• Supplied material:
◆ ◆ ◆ ◆ ◆
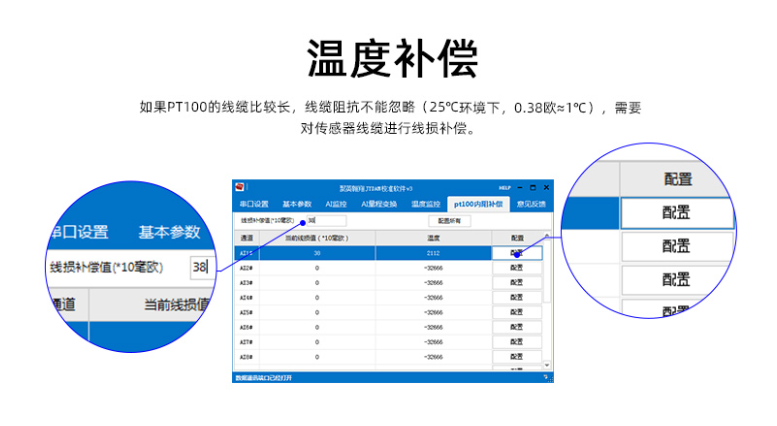The width and height of the screenshot is (777, 426).
Task: Open the 基本参数 tab
Action: point(297,203)
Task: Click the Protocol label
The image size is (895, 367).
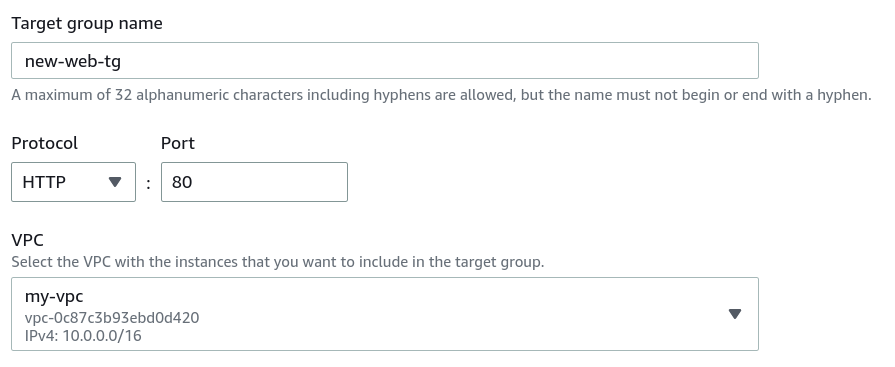Action: click(45, 143)
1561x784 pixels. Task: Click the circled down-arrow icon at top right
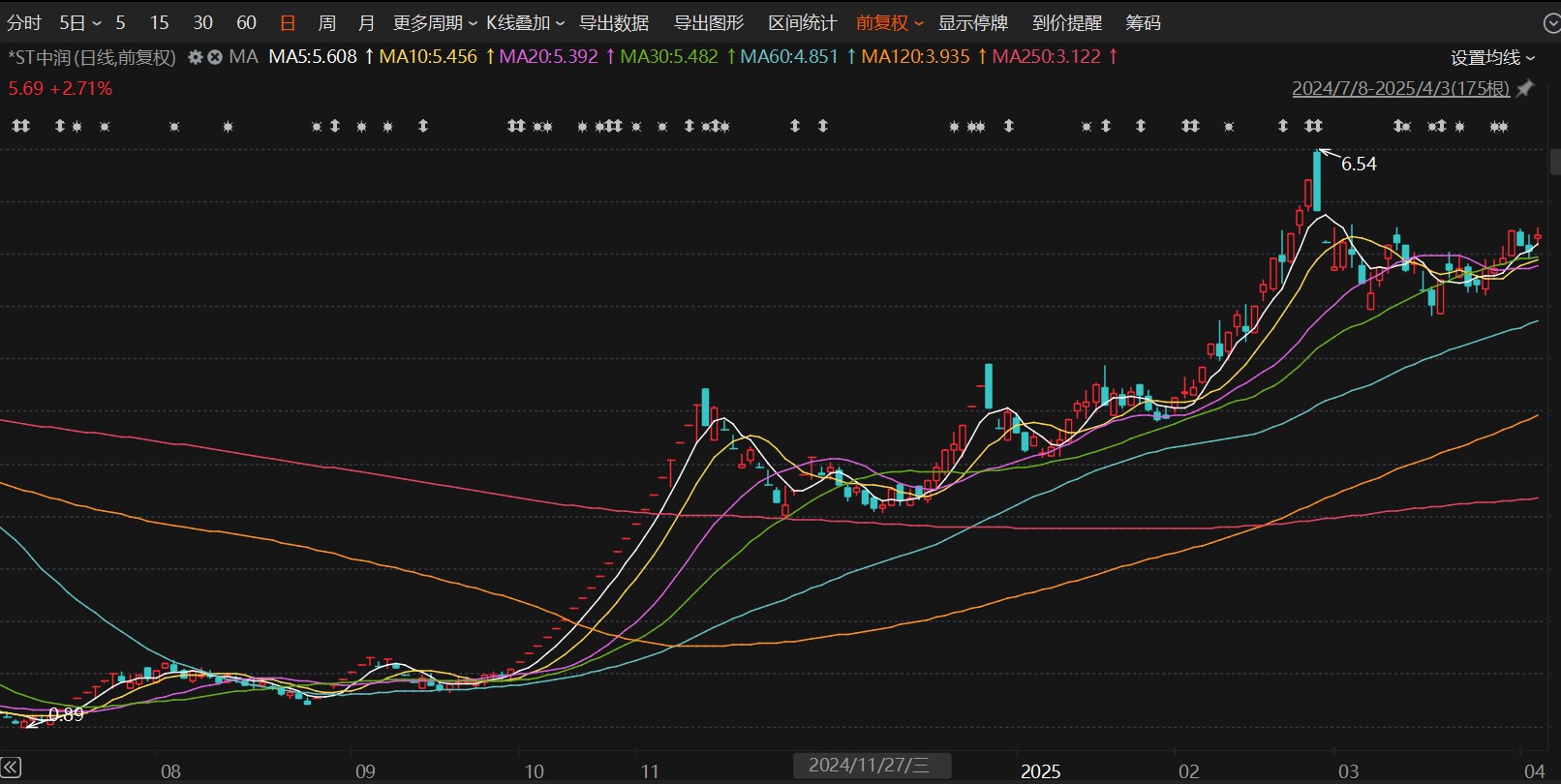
◆ ◆ ◆ ◆ ◆
• Task brief:
Your answer should hold only the lines from the line with "Task: Click the Protocol label" through the closing line of the records, restated exactly and free of pictures.

• Result of the exercise:
Task: Click the Protocol label
The image size is (895, 367).
Action: click(45, 143)
1561x784 pixels. Task: Click the circled down-arrow icon at top right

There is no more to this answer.